Pidge laughed a little sheepishly as she looked down at the getup she was currently sporting: worn, slightly holey t-shirt bearing the words “Garrison Football” and baggy grey sweatpants rolled up at the hem. “Uh, yeah. He left some clothes behind when he came to visit last so I’m borrowing them.” 

 

Lance snickered and gestured to the too-big sweats. “They look like clown pants, for real.”

 

“I know,” Pidge groaned. “I rolled the waistband up too hoping that would keep them from dragging on the ground so much.” She pulled the hem of the shirt up as she spoke and Lance caught a flash of hot pink hibiscuses on a yellow background just above the waistband-

 

“Uhhh, Pidge? Are you wearing a bathing suit?” 

 

Pidge yelped and dropped the hem of the shirt quickly, face blooming beet red. “Yes,” she muttered. “I’m... I’m out of clean underwear. I’m desperate, alright? Don’t judge.” 

 

Lance exhaled forcefully, pushed aside a pile of clothes that had failed the sniff test (it was a decently sized pile) and sat down. “I tried looking in Coran’s closet to see if there was anything I could borrow from him for a little while. Unfortunately, all his clothes are so... so... Coran-y so that didn’t work.” 

 

“Do you even know how to work that weird washer and dryer?” Pidge asked, rolling a frayed edge of her shirt between her fingers. “I looked at it but it has so many compartments and settings and buttons that even I couldn’t figure it out.”

 

“Hell no, I can’t work that thing,” Lance replied. “I wouldn’t be trying to borrow clothes from Coran if I did. I’m desperate too.”

 

“Maybe we can just, you know, ask Hunk-“ Pidge began.

 

“Ask me what?” Hunk asked cheerfully, poking his head in the door. He chuckled softly as he surveyed the scene. “Wow, Lance, I haven’t seen that shirt since our first year at the Garrison. Little small, isn’t it?” Lance’s face flushed and he ducked his head while Hunk turned to Pidge, taking in her too big clothes and causing her to look away in a slightly mortified manner. “You look nice today, Pidgey,” he added with a grin. “So... we good? Everything good?”

 

Lance forced a grin onto his face and put on a cheerful bravado, “Yeah, my man, we’re doing great! Just going for a little throwback look here. And Pidge? She’s... putting together a Matt cosplay!” Pidge started to protest at that but Lance (in true Lance fashion) bulled ahead undeterred. “We’re good! How about you?”

 

Hunk chuckled again and nodded. “I’m good!
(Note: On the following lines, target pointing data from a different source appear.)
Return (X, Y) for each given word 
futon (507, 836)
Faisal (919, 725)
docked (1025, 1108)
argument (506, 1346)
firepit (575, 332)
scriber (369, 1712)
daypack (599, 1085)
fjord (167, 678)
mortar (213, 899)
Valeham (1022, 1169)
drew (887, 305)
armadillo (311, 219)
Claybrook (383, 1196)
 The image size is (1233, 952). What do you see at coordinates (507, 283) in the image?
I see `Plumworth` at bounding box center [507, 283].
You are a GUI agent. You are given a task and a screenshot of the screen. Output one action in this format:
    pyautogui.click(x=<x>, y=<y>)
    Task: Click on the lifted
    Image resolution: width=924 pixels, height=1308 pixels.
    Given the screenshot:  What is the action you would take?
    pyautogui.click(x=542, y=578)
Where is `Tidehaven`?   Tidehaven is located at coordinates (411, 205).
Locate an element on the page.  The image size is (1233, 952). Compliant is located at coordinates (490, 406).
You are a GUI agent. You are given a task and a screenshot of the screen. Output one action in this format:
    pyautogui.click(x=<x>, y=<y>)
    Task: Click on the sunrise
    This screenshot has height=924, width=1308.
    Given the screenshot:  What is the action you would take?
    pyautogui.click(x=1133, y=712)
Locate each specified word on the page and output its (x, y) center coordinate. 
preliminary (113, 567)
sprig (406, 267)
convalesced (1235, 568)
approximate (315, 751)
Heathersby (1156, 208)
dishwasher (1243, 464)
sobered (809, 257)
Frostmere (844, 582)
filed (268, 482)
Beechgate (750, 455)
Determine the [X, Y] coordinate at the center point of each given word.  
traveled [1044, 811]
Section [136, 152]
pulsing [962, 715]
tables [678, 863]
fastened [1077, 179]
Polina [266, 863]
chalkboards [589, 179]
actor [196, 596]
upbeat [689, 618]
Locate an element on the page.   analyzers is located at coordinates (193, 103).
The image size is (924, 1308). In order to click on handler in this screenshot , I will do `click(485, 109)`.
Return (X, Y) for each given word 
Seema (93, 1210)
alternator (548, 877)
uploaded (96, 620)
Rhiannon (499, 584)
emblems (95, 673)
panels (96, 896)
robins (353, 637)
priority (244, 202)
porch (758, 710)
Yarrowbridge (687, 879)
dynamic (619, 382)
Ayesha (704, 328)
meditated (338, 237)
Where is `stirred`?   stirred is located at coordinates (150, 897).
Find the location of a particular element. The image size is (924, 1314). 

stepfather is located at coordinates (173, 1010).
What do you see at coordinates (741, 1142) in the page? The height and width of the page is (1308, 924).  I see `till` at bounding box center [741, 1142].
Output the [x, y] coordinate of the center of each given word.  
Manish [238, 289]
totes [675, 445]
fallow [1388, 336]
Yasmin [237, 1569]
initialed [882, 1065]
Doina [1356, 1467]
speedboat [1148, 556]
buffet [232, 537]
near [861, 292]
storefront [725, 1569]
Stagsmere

I signed up for a canning class so I’ll be going to that three times a week, and I also got invited to write a guest series for Among The Stars magazine, so I’m pretty excited about that.”

 

“That’s great, Hunk,” Lance boomed, slapping his shoulder lightly. “Anyway, it’s all good,” he continued, ignoring Pidge’s death-ray glare. “Have fun.”

 

“Alright, then, see you later,” Hunk left the room whistling cheerfully. He was barely down the hall when Pidge turned to Lance, murder in her eyes, and threw her hands up forcefully.

 

“The hell was that?!” She cried indignantly. “All we had to do was apologize to the guy and ask for his help. I think he was trying to give us the opportunity and you blew it!”

 

“Pidge. Pidgeon. Pidgerini. Pidgercalifragelisticexpialidocious,” Lance replied, rolling his eyes. “He was way too smug when he showed up here. We need to show him that we got this, okay? Besides,” he ducked as Pidge threw an armful of clothes from the sniff test pile at him, “how hard could this really be?” 

 

“Famous last words, Lance,” Pidge muttered as she hiked up the sweatpants she was currently swimming in. “Famous last words.”